> **Texte à étudier**:
^^^^^^^^^^^^^^^^

Le Temps désarticulé est l'histoire d'un homme, Ragle Gumm, habitant une ville sans nom des années 50. Il gagne jour après jour un concours de journal, occupation puérile et aliénante mais lucrative. Vivant chez sa sœur Margo et son beau-frère Vic Nielson, il assume très mal sa situation sociale. Tout ce monde qui se fissure sous ses yeux, que Ragle va fuir, n'est qu'une vaste illusion entretenue à des fins totalitaires et militaires.

Dick se livre à une satire impitoyable de son temps. Liz, caissière de supermarché, ressemble à une vulgaire actrice publicitaire. Devenue républicaine depuis son arrivée dans un État républicain, pur produit de la culture de son temps, Liz est confortablement installée dans le monde des adultes. La logeuse chez qui Ragle et Vic commenceront à entrevoir la vérité à la fin du roman est son miroir. Cette Mme McFee présente le même conformisme, la même soumission à la culture dominante jusque dans sa manière de critiquer le discours gouvernemental sans aucune réflexion personnelle : Liz ne croit pas à la crise économique, Mme McFee ne croit pas à l'existence de Ragle Gumm, personnage mythique du monde « réel ». Liz, Mme McFee, Vic et Margo Nielson, notre quotidien est fait de tels personnages. Ce sont nos collègues de travail, nos voisins, notre marchand de primeurs au coin de la rue, etc… Dick met en scène l'illusion et l'aliénation de notre quotidien. Seuls les enfants se démarquent, avec eux seulement Ragle trouve une connivence, une complicité car ils sont porteurs de la nouveauté, du sens, de l'avenir.

Mais qui est responsable de cette illusion ? Qui est chargé de l'entretenir ? Le personnage de Bill Black, voisin de Ragle, est fascinant. Il n'a pas subi le conditionnement qui maintient tous les habitants dans l'illusion, il est un militaire responsable de l'ensemble du projet, jouant le rôle de simple employé municipal. Son portrait est encore une critique sociale féroce : « ce qu'il y a de bizarre dans le monde, c'est qu'un jeune loup sans idées originales qui imite ses supérieurs jusqu’au nœud de cravate et au grattement de menton se fait toujours remarquer. (…) Tout juste s'ils n'allaient pas envoyer leur femme appâter devant les bâtiments administratifs » (p.21). La soumission à l'autorité, ressort fondamental de sa personnalité, l'a conduit à faire bien pire puisque Margo Nielson est sa vraie femme… Corollaire de Liz, non plus celui qui se soumet à la culture, mais qui maintient les instruments de soumission à défaut de les créer, Bill Black prendra de nombreuses figures dans l'œuvre dickienne : ainsi les fonctionnaires de l'ONU de Glissement de temps sur Mars, responsables du système éducatif créant tant d'autismes, forme infantile de la schizophrénie ; ou encore les programmeurs de simulacres et spectacles médiatiques de La Vérité avant-dernière, ou enfin Barnes, chef de la police de Message de Frolix 8.

^^^^^^^^^^^^^^^^

> **Données disponibles**:
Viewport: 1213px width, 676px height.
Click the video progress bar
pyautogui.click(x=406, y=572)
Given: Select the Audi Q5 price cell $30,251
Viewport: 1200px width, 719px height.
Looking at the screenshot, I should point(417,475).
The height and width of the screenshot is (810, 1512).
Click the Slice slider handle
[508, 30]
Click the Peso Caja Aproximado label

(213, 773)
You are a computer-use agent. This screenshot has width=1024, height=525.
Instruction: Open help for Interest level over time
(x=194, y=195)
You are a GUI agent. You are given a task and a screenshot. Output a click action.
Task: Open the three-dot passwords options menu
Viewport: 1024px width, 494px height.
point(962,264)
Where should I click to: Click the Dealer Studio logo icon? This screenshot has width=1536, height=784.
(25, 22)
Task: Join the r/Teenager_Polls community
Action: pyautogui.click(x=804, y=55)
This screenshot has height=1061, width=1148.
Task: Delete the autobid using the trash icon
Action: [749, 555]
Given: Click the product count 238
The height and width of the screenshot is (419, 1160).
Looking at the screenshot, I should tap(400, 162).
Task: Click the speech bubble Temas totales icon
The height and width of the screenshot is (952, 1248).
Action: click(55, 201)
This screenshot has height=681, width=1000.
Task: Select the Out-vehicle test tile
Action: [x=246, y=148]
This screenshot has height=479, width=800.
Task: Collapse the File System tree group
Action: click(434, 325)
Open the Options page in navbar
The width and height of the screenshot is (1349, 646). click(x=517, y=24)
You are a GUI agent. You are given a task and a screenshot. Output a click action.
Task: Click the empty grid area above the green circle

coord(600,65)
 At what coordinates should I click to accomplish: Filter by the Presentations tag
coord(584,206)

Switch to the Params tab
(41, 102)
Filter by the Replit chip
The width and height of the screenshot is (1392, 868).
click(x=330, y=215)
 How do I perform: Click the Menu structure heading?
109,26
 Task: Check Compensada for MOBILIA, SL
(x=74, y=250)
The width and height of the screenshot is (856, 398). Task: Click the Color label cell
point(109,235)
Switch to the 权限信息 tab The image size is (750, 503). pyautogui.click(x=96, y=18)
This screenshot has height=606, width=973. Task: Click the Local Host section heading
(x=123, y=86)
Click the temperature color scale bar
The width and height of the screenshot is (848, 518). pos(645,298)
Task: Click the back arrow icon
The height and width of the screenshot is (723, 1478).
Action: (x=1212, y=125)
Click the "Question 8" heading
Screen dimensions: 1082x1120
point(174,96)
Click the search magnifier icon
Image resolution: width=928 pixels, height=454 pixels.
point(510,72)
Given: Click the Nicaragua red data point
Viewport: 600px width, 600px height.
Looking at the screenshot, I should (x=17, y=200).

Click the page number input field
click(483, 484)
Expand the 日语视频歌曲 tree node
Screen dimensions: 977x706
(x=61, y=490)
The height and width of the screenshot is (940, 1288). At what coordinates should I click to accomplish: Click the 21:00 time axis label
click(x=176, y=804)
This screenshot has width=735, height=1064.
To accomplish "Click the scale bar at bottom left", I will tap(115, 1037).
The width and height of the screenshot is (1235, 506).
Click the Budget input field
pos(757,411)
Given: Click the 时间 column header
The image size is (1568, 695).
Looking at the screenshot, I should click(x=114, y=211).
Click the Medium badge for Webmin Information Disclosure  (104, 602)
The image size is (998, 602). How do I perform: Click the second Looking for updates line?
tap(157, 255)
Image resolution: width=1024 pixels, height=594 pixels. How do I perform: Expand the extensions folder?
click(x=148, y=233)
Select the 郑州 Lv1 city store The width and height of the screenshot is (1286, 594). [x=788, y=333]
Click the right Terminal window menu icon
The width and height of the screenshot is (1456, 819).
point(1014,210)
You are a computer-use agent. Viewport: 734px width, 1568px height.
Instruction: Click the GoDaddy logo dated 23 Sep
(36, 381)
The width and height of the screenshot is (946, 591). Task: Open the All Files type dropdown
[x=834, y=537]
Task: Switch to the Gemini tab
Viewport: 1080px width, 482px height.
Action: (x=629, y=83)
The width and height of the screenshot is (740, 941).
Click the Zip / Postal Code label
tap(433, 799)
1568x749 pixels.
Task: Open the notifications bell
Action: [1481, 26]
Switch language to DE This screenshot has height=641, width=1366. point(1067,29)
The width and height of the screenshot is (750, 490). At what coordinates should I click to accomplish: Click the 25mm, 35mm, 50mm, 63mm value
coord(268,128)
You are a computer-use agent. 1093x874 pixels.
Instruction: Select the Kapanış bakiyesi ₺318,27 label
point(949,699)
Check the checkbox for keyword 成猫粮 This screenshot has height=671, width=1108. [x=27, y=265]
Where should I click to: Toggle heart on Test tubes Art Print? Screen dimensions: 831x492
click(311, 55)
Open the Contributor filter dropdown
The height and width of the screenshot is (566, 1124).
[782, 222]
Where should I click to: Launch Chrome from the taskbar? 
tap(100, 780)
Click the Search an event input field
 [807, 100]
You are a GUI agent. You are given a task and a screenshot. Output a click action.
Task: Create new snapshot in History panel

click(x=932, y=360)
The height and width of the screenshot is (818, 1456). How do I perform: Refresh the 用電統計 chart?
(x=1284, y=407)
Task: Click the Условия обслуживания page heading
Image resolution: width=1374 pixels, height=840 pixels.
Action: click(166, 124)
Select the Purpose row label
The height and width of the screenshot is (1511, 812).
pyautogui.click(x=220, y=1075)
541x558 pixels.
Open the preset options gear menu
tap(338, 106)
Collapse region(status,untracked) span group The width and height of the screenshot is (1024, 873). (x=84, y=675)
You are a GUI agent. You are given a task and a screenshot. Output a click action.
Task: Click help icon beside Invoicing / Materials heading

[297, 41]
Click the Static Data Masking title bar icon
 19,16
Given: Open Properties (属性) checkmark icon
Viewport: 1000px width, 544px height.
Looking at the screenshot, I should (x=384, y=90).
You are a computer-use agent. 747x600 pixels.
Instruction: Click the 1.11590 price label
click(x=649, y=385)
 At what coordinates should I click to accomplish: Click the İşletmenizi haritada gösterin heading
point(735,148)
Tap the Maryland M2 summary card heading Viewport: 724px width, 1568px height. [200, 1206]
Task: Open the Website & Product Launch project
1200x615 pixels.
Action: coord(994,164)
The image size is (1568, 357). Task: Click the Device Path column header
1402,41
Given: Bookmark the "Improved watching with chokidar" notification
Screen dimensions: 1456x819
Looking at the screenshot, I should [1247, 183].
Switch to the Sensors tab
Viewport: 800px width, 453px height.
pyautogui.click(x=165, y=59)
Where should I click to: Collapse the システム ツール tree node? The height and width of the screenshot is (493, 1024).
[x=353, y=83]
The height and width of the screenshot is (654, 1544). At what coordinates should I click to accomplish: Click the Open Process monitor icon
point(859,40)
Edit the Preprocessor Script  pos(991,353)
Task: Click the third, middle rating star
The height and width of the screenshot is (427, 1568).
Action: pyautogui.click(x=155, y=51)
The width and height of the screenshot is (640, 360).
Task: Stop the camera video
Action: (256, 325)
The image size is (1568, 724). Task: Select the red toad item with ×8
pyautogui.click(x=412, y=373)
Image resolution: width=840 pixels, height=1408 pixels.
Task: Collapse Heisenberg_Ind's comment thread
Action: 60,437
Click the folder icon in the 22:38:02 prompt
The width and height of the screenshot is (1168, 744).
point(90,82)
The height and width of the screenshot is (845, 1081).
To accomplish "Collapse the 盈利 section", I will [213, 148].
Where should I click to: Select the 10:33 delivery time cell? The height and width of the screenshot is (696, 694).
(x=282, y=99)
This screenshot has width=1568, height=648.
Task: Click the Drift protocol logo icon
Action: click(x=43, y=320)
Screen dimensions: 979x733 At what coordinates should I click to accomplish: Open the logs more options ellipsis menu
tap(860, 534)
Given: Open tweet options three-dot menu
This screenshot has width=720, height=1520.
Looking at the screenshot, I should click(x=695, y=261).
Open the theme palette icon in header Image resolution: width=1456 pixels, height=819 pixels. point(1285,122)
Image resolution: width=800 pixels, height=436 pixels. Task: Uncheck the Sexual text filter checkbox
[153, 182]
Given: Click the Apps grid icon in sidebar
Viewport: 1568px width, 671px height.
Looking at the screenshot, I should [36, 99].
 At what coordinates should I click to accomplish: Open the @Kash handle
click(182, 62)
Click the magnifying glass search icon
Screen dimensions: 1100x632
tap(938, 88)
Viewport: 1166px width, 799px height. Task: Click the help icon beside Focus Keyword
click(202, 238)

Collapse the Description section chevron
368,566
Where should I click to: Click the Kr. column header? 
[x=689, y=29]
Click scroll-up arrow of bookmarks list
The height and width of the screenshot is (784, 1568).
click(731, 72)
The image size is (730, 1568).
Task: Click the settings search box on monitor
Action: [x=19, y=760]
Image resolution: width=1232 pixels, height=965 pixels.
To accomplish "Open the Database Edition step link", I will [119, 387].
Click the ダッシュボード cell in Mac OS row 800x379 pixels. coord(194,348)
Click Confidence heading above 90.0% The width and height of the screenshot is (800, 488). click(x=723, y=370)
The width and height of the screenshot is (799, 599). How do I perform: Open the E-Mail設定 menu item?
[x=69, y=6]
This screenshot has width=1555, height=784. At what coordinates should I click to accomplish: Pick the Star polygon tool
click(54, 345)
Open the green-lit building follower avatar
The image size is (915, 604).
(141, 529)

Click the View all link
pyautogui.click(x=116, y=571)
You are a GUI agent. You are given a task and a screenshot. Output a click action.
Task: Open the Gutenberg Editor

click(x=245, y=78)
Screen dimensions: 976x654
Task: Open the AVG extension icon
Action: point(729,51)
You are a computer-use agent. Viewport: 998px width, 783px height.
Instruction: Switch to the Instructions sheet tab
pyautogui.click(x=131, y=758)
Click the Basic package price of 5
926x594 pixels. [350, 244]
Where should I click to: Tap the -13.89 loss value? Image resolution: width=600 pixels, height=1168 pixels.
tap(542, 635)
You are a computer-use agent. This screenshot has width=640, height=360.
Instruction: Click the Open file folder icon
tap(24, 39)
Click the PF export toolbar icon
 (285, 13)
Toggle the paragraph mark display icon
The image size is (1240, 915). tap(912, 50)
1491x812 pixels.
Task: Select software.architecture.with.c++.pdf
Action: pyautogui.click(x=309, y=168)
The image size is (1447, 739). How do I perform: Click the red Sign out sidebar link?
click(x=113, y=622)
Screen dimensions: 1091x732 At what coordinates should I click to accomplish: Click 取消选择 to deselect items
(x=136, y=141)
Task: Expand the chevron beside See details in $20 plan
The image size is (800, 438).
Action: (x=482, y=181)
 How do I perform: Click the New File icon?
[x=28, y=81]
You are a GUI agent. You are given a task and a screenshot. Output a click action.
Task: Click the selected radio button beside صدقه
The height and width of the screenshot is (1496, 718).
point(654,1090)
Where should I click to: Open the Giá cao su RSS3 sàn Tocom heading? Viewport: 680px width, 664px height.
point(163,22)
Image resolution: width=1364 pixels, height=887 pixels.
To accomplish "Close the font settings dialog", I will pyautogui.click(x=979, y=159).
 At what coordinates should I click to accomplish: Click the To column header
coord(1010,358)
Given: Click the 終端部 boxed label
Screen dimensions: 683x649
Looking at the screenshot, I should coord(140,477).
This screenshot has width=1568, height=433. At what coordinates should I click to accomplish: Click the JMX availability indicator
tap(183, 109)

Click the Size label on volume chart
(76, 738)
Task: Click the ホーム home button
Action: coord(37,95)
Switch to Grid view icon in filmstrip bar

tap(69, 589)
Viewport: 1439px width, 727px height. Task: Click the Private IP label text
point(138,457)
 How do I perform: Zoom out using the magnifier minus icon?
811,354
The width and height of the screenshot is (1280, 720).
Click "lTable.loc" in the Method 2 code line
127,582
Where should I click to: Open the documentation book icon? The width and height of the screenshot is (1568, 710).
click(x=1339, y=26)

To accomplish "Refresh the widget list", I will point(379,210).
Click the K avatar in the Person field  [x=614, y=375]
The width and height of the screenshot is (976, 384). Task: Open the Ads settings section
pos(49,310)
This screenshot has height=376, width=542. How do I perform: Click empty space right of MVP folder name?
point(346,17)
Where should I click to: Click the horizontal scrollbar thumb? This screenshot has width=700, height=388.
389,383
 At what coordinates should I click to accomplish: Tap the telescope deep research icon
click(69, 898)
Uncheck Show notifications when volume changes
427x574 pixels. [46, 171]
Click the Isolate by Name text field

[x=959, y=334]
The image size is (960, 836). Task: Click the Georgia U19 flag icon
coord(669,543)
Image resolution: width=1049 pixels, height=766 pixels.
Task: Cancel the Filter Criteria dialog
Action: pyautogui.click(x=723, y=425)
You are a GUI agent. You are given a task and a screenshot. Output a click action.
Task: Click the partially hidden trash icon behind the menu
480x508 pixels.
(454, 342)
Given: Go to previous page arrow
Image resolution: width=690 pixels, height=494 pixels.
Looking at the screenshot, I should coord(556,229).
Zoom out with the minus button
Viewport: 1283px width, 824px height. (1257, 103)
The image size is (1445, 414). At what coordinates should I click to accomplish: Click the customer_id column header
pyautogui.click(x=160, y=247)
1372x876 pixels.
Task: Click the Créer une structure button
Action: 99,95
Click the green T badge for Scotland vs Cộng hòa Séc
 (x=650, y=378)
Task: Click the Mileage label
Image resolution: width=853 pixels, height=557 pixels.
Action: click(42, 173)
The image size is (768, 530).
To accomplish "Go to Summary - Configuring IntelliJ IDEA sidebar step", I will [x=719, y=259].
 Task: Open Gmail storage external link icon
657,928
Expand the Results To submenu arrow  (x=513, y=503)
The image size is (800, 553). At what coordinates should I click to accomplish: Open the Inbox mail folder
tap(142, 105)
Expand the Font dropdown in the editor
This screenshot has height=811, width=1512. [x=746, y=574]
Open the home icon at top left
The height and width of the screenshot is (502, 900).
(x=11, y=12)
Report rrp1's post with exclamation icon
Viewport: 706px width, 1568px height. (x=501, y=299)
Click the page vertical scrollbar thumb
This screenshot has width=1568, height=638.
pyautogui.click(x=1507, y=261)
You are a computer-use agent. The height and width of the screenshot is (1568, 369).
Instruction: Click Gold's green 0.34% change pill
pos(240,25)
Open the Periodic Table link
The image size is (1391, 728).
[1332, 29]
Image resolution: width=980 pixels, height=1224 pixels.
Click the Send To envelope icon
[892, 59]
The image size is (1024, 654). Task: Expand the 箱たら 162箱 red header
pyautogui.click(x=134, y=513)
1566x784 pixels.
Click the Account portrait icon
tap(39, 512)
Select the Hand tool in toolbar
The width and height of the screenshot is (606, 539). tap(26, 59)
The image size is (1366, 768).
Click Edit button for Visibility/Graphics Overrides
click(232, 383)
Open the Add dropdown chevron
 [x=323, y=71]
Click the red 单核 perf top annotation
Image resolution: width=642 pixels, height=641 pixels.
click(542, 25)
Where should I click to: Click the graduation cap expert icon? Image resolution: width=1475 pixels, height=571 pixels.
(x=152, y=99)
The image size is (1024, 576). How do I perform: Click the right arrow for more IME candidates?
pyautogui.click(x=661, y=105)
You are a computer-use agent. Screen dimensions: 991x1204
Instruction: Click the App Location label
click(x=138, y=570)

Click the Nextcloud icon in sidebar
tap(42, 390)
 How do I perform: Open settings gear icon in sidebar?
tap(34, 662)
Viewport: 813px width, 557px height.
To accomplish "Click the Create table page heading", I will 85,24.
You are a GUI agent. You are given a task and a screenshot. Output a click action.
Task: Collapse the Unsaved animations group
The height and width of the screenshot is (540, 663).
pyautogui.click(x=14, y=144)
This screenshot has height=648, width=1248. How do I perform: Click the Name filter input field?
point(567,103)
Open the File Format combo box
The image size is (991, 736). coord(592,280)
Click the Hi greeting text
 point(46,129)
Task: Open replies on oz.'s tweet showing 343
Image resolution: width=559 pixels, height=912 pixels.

^^^^^^^^^^^^^^^^

> **Consignes**:
1. D'après le texte sur Le Temps désarticulé, chez qui vit Ragle Gumm ?
2. Résumez le texte sur Le Temps désarticulé en deux phrases.

> **Corrigé**:
1. Chez sa sœur Margo et son beau-frère Vic Nielson.

2. Le Temps désarticulé raconte l'histoire de Ragle Gumm, qui gagne jour après jour un concours de journal dans une ville sans nom des années 50, alors que tout ce monde n'est qu'une vaste illusion entretenue à des fins totalitaires et militaires. Dick y livre une satire impitoyable de son temps à travers des personnages conformistes comme Liz et Mme McFee, et à travers Bill Black, militaire responsable de l'ensemble du projet qui joue le rôle de simple employé municipal.